Second, it was discovered that the scores of individual learners across patient problems was very low, in the order of 0.1–0.2. It became clear that clinical reasoning could not be measured as a generic and knowledge-independent trait. This was a first indication of what later has been called the problem of content specificity (Eva 2003). Content specificity was subsequently found to be innate to almost all assessment measurement. In order to arrive at a reproducible score in all assessment measurements, considerable sampling needs to be done across sources of variance; aspects that have a possible impact on the score such as content (problems, cases, items, orals, stations, etc.), assessors, (Van der Vleuten and Schuwirth 2005). The corollary of this that given that assessment time is limited, there is a need to be efficient with sampling. One of the developments were assessment methods with short scenarios or vignettes which were less complex, such as key-feature approach testing (Page et al. 1995) and or extended-matching items (Case and Swanson 1993). However, these instruments seemed to focus mainly on the outcome of the clinical reasoning process, the clinical decision making. The assessment of the reasoning process itself still remained a Holy Grail. Therefore, the search continued and some more specific clinical reasoning instruments were developed later, based on insights from the clinical expertise literature. One example is the Script Concordance Test (SCT) in which an ill-defined patient scenario unfolds itself and the learner has to indicate probabilities of their hypothesis of the problem (Lubarsky et al. 2011). Another format was an oral that also mimicked the PBL learning process, the so-called Triple Jump Exercise (Westmorland and Parsons 1995). It started with the presentation of a case in an oral setting (jump 1), some time for self-study on the case by the learner (jump 2) and a report of the finding in a next oral session (jump 3). The method was quite original but never has gained much popularity.
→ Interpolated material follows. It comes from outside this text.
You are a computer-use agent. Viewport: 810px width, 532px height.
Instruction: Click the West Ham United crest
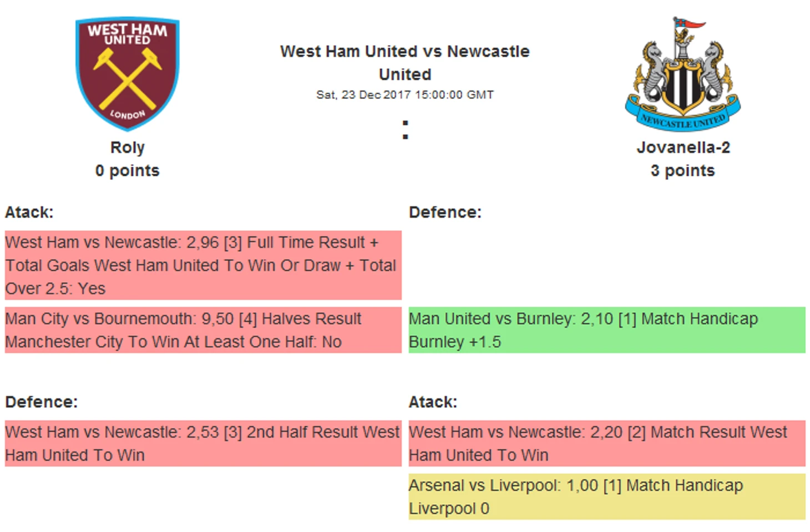coord(127,73)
One of the currently proposed reasons why clinical decision making was easier to assess than clinical reasoning is an ontological difference: clinical decision making is a process that typically leads to one or a few defensibly correct answers whereas clinical reasoning is a process that is more unpredictable or complex and there can lead to multiple good answers depending on the situation (Durning et al. 2010). Both aspects are probably equally important for any competent clinician but the fundamental difference has fundamental implications for their assessment. If good clinical decision-making predictably leads to correct answers, it can typically be tested with structured and standardised assessments. That is why the key feature approach to assessment and extended matching items have been found to be valid (Case and Swanson 1993; Bordage et al. 1995). When the required outcome is unpredictable and there are multiple good answers depending on the situation the assessment cannot be predefined and has to happen in the here and now. One example of this challenge is illustrated by the concerns around script concordance tests, where the stimulus—what the question asks—is divergent in nature but the scoring is convergent and hence does not sit well with the complexity of clinical reasoning (Lineberry et al. 2013). This has led to a renewed interest in researching the role of human judgment in the assessment of clinical reasoning (Govaerts et al. 2012; Govaerts et al. 2011; Gingerich et al. 2014). Still, the common mechanism for assessing clinical decision making and clinical reasoning is to use authentic but efficient clinical tasks, usually in the form of patient scenario’s, as a stimulus for obtaining responses.

There can be many variations to do this in an assessment practice. Schuwirth et al. conclude: “Finally, because there are so many ways to assess clinical reasoning, and no single measure is the best measure, the choice is really yours.” (Schuwirth et al. 2019, p. 413) and will depend on your resources, the appeal of the approach and the potential learning value of the method of choice. Many modern approaches to clinical decision-making use patient scenarios in efficient question formats (Case and Swanson 2002). By using efficient methods for clinical reasoning and decision-making part of the alignment friction may be alleviated.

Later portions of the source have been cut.